Да, театр жесток, в нем нет равенства. В труппе есть патриции и плебс – люди для исполнения простых функций. И не всегда справедливо это деление. Есть драмы жизни, есть и трагедии. Но труппа БДТ, как единство, как могучий организм, способна решать любую задачу. Есть конкуренция, есть и то, что называют закулисными интригами, но все равно, когда произносится БДТ… Я твердо верю, что пройдут годы, все мы и новые зрители, которые сегодня еще в пеленках, будут произносить с нежностью и любовью эти три буквы… БДТ. Да, понимаю, что трудно в каждой работе выступить актеру, что называется, на верхнем пределе. Но об этом пусть судят критики. Для меня все, что делается в Большом Драматическом театре – прекрасно.

Я пишу без оглядки на кого-то, не скрою, в театральном деле – дилетант. Но в моих словах дань любви. Любви к театру.

Театр – удивительный мир. Люди во все времена строили храмы для молитв самыми красивыми. Здания храмов по своей красоте соревновались только с храмами искусств. В каких бы городах я ни был: в родной России или за границей, театр – центр притяжения сердец. И всегда здания театров поражали меня грандиозной архитектурой.

Отношение церкви и театра всегда были сложными. Были ссоры между ними, были гонения на театральное искусство, но возрождение театрального искусства началось именно в лоне христианской церкви – с литургической драмы, религиозного представления, входившего в состав пасхальной или рождественской службы. Литургические драмы отличались строго формализованным, ритуально-символическим характером актерского исполнения. Однако с течением времени усиливалось мирское звучание литургической драмы – в нее проникали народные интонации, бытовые черты, комические мотивы. Изгнанная из церкви на паперть, литургическая драма трансформировалась в полулитургическую, далее – в мистерию и иные виды религиозного театра – миракль и моралите. В них господствовал аллегорический, иллюстративный, нравоучительный и бездейственный стиль актерского исполнения. Собственно, главный акцент делался не на актере, а на разнообразные сценические эффекты; вознесение на небеса, низвержение в ад, долженствующих создавать у зрителей благоговейное впечатление чуда. Однако усиление общественной роли театра привело к некоторым послаблениям и в отношении к странствующим, площадным актерам. Балаганные, фарсовые, импровизационные приемы актерского исполнения вышли на новый виток бурного развития в искусстве средневековых гистрионов, вагантов, шпильманов, менестрелей и др.

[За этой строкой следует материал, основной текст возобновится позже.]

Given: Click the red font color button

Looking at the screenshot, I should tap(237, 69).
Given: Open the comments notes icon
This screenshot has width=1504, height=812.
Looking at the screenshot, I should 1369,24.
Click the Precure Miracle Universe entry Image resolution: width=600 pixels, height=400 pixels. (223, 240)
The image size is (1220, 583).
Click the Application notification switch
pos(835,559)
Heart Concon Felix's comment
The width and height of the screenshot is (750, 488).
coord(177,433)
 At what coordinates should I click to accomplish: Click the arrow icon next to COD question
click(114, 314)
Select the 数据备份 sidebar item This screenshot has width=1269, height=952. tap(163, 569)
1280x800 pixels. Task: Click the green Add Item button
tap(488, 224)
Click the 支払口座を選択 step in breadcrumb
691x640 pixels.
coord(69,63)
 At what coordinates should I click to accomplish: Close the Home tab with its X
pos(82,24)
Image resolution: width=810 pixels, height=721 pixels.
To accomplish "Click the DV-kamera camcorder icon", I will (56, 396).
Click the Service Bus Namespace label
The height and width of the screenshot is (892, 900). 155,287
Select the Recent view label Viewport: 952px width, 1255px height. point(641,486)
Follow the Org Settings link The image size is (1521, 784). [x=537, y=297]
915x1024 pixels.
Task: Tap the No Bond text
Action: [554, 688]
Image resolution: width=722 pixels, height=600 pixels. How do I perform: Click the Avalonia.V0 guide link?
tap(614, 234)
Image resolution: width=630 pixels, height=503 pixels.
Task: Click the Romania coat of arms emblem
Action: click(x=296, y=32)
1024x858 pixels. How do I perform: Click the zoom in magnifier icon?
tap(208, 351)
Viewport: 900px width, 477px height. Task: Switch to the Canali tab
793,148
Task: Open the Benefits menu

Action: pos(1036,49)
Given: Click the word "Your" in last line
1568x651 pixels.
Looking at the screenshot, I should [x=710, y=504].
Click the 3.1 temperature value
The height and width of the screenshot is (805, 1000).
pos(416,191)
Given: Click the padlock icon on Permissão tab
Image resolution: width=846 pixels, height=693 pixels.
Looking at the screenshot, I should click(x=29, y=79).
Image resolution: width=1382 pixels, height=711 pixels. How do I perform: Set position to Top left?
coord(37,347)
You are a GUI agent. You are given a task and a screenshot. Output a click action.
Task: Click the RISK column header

К этому же времени относится зарождение и становление итальянской комедии масок, оказавшей огромное влияние на развитие не только театра, но и всей культуры в целом – от литературной комедии до общей эстетики Серебряного века. В актерском искусстве комедии дель арте был доведен до совершенства импровизационный принцип исполнения, основанный на жестких сюжетных схемах, а также на принципе ансамбля, неразрывной связи и точного взаимодействия с партнером. Именно принципы актерского ансамбля сохраняют свою актуальность и для современного театра и актерской техники.

Общение с театральными работниками не проходит бесследно. Прав Кирилл Юрьевич Лавров: «Профессия накладывает отпечаток на окружающее». Я многое узнал, благодарю за это всех, с кем свела меня жизнь.

Мне дорог театр. Дорог за то, что дал возможность увидеть вблизи, что такое творчество и что такое талант. Он дал поверить, что существуют моменты высокого человеческого единения. В театре, где многое – выдумка, именно эти моменты есть драгоценная и главная реальность.

Театр дал мне друзей… Они известные актеры, собирают полные залы, но разве это самое главное в театре? Я знаю, что из театра они вынесли нечто большее, чем просто умение быть «хорошим человеком». Ну как сегодня представить БДТ без Геннадия Петровича Богачева? Он настоящий мужик, с которым не страшно идти куда бы то ни было: веселый и щедрый, добрейшей души человек. Юмор его искрометный, игра удивительна.

Игра Валерия Дягтеря увлекает, она помогает зрителю заглянуть в себя и постараться понять другого. На сцене его не спутаешь ни с кем другим: особый голос, с обыкновенными чертами лицо. Для меня он романтик, притягивающий зрительское внимание, заставляя нас думать.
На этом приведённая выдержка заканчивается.